Abraham Gray – South Skelton Manager

Recently the following item appeared on eBay, a small plaque with the following engraving :-
Presented to Mr & Mrs Gray by the Surface Workmen at S.Skelton Mine Aug 1913.

Abraham Gray was born in Sacriston in County Durham in 1848, a coal mining village.

The 1881 census shows him living in Park Street, Skelton Green where he was employed as an Ironstone Labourer.

He qualified as a mine manager on 13 October 1886, Certificate Number: 2,168 (1st), District: Durham

He then became Mine Manager at South Skelton Mine on Feb 13th 1890 and stayed in that role until April 7th 1921.
(two facts recorded in the diary of Mr William Rowbottom of Boosbeck)

The occasion in August 1913 and what the plaque was attached to is currently unknown.

His gravestone at St Aidens in Boosbeck carries the following inscription :-

In loving memory of JANE the beloved wife of ABRAHAM GRAY of South Skelton died October 24th 1914
aged 65 years. Also the above ABRAHAM GRAY who died June 12th 1923 aged 74 years.

If anyone knows any further details, I would love to add them.

3 thoughts on “Abraham Gray – South Skelton Manager

  1. In 1881 at the age of 33 he had clearly come from many years of working in the Durham Coal Mines.
    It would be interesting to discover just how many.
    Probably from the age of 13 or less.
    His wife Jane, age 32, was from Ovingham in Northumberland.
    They had at that time three children, Mary D age 10, born at Braeside [next Blackhall Colliery], and Benjamin, age 7, and Ruth, age 4, born in Browney, where they was also a Colliery.
    So Abraham, like many of the men who became Managers [my own Geordie Great Greatparents] in our local Ironstone Mines, had much experience about this dangerous occupation of blasting tunnels hundreds of feet below ground.
    A great many men who came to this area to work in the Mines had come from agricultural backgrounds, simply for a job and knew nothing of life underground.
    The expertise of men like Abraham was vital to producing the Iron and Steel that made Britain Great.
    Let us stop apologising for our Great British History and shout it from the roof tops.

  2. Abraham Gray was my late Grandma’s Grandfather. A letter I have from her touched on South Skelton Mine … “although visits to my Grandparents’ home were very frequent memories of the mine are rather vague. I remember often going to watch the ponies (blind-folded) being brought to the surface for their spell of daylight. Once and only once as a special treat – taken down in the cage & having no desire to venture further – I would only be around 10 years old then.”

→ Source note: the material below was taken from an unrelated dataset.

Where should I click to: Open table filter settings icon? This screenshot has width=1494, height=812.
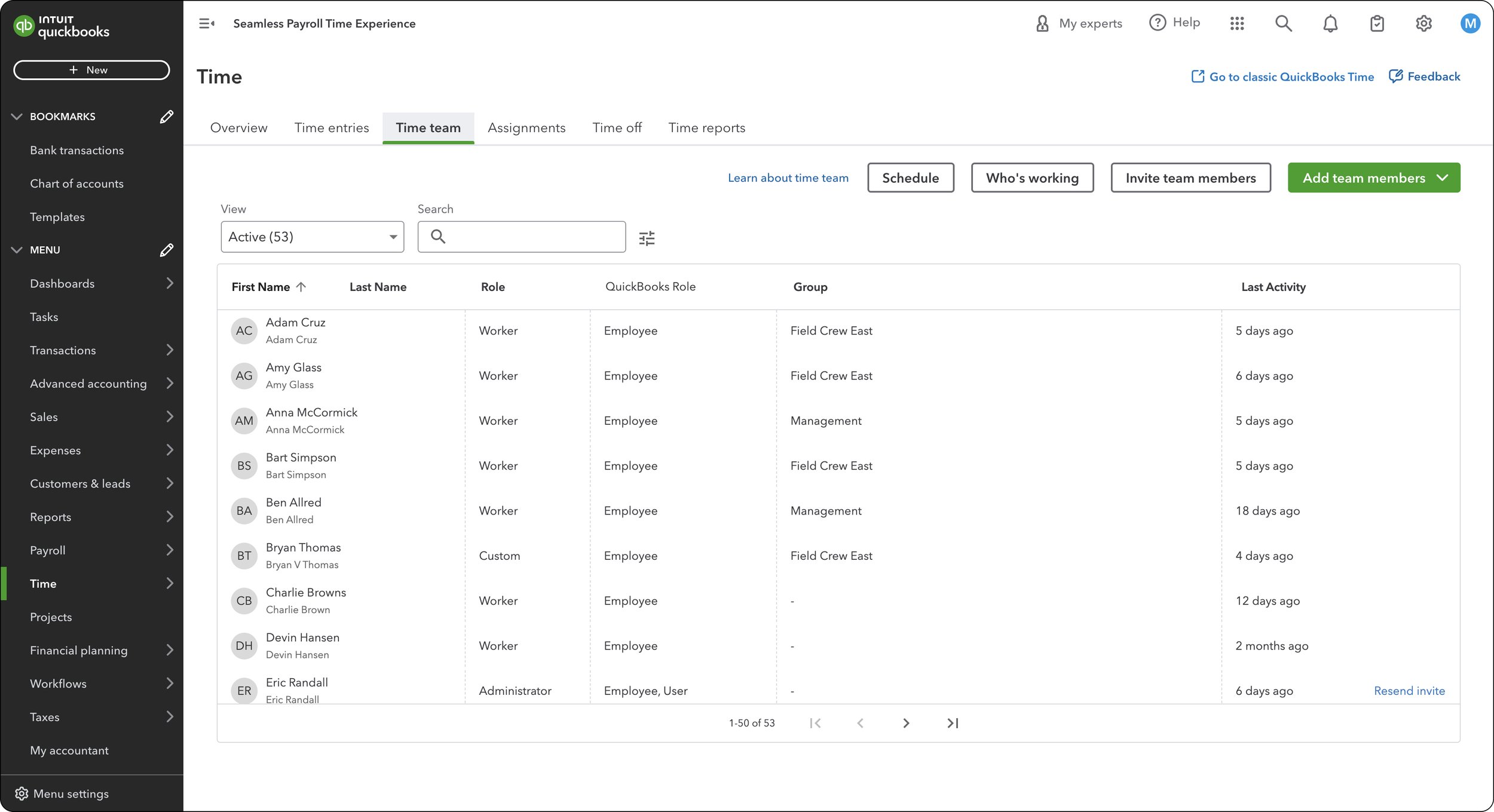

    Both Abraham and Jane came from mining families. They married in 1869 (which makes one possible explanation for the plaque unlikely: 1913 would have been their 44th anniversary). I have a recollection of a very similiar plaque on the lid of a polished wooden box (that might once have contained cutlery) in my Grandma’s house. If I can trust my memory that was presented by the South Skelton workforce on Abraham’s retirement.

    Abraham was indeed working at 13: the 1861 census records him as a labourer, boarding with his parents and some of his siblings in Coxhoe. In 1871 he is described as a coal miner and is at Frankland Colliery Houses, Framwellgate. Based on the birthplace of his two younger children, it seems he worked for at least a few years at Browney Colliery. The Durham Mining Museum website has a reference to Abraham as the Under-manager at Skelton Park in 1888.
    Interestingly both the last two mines were owned by Bell Brothers.